In practice, all you need to know is that a StructStreamer gets a stream of objects to parse.  Here's an outline of its internals. The Wukong StructStreamer:

# takes each flattened line:

    "twitter_friends_request	http://.... 	20090701123456	...fields...	[{...}, {...}, ...json..., {...}]"

# splits by tabs to create an array of fields

    ["twitter_friends_request", "http://...", ... "[{...}, {...}, ...json..., {...}]"]

# constructs the class name indicated in the first field,
  using the values extracted from the remaining fields.

    TwitterFriendsRequest.new "http://...", "20090701123456", ... "[{...}, {...}, ...json..., {...}]"

The last (contents) field is still just a string: there's nothing special about it to Wukong.

h4. Parsing

Since each requests' contents are handled in a slightly (and brittle-ly) different manner, we just ask each request object to parse itself and feed out all the TwitterXXXX objects it generates.

    class TwitterFollowersRequest
        # ...

        def parse &block
          return unless healthy?
          # for each raw user/tweet pair in the parsed JSON contents,
          parsed_contents.each do |hsh|
            json_obj = JsonUserWithTweet.new(hsh, 'scraped_at' => scraped_at)
            next unless json_obj && json_obj.healthy?
            # Extract user, tweet and relationship
            yield AFollowsB.new(json_obj.user.id, self.twitter_user_id) if json_obj.user
            json_obj.each(&block)
          end
        end
        
        # ...
     end

The TwitterXXXRequest objects consist of one or many hashes with (a raw user hash, and possibly its latest raw tweet hash) or (a raw tweet hash and its raw user hash).  The user hash might have only the fields for a TwitterPartialUser or it might have the fields for a full set of TwitterUser, TwitterUserProfile, TwitterUserStyle. Besides which, the fields themselves need some massaging to be compatible with Wukong and other tools in our Map/Reduce toolkit (details explained in a later section).
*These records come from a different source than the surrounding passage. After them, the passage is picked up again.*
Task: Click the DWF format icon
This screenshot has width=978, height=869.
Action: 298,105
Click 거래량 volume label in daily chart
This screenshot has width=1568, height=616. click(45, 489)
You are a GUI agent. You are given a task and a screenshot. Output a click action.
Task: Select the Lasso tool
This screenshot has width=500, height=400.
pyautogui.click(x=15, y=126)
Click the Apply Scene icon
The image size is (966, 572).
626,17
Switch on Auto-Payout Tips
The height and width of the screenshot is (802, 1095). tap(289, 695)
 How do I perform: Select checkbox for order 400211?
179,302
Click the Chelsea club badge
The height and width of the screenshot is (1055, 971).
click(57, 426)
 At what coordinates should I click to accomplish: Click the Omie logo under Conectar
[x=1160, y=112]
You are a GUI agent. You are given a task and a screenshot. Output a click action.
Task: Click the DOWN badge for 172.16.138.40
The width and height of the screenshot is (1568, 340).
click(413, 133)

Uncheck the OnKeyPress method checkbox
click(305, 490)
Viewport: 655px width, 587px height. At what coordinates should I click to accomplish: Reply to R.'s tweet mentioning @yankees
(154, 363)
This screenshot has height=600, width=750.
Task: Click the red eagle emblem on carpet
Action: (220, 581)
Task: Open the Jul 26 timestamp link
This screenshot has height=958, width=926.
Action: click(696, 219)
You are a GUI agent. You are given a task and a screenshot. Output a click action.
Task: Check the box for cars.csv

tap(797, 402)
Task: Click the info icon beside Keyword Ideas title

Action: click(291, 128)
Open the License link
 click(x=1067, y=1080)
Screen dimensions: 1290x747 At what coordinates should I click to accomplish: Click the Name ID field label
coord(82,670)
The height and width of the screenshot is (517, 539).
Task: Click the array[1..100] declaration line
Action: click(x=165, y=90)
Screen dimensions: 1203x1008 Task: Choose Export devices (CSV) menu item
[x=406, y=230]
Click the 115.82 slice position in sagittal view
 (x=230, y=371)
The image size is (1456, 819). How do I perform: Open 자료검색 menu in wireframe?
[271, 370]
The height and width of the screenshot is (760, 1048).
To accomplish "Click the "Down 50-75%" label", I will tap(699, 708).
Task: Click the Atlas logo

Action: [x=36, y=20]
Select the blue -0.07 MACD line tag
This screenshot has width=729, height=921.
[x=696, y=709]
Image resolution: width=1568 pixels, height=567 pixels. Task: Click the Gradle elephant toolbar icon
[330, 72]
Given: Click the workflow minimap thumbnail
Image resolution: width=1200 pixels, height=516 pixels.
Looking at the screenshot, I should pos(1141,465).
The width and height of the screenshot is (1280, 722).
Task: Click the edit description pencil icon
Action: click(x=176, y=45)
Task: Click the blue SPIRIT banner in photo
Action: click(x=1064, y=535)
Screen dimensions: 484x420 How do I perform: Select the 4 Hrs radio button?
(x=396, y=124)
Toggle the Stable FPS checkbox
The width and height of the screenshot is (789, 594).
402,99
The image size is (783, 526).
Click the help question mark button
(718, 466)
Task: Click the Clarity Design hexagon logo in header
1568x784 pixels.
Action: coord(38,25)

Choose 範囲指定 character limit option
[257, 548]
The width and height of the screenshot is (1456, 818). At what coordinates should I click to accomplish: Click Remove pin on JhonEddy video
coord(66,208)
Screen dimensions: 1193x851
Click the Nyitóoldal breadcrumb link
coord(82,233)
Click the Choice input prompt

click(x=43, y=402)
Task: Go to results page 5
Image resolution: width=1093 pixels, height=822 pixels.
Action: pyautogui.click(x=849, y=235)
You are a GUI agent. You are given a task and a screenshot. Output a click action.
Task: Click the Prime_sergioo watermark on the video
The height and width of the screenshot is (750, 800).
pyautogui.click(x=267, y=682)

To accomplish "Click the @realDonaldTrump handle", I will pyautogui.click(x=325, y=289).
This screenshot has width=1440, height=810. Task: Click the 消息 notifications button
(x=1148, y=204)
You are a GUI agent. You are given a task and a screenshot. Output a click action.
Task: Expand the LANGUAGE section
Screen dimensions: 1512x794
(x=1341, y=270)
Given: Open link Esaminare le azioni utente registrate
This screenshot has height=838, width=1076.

The fiddly little details are handled by a JsonUserWithTweet or JsonTweetWithUser (as appropriate) adapter pattern:

    class JsonUserTweetPair
      def initialize raw, moreinfo
        # clean up fields in entries (flatten date, true/false -> 1/0, etc)
        fix_raw_user!
        fix_raw_tweet!
      end

      # generate all the contained TwitterXXX objects
      def each
        # 
      end

      # create TwitterUser object from raw info
      def user
      end
      # create Tweet object from raw tweet hash
      def tweet
      end
      # ... and so forth
    end
      
I'll ignore the gory details; view the source if you're interested.


h4. Running the script

Here, again, is the code (in full!) for the twitter_request_parser.rb script.

    #
    # Instantiate each incoming request.
    # Stream out the contained classes it generates.
    #
    class TwitterRequestParser < Wukong::Streamer::StructStreamer
      def process request
        request.parse do |obj|
          yield obj
        end
      end
    end

    # This makes the script go.
    Wukong::Script.new(TwitterRequestParser, nil).run

That last line is the runner: it makes this a Wukong script with a map phase only.  (We'll add in a reducer later on.)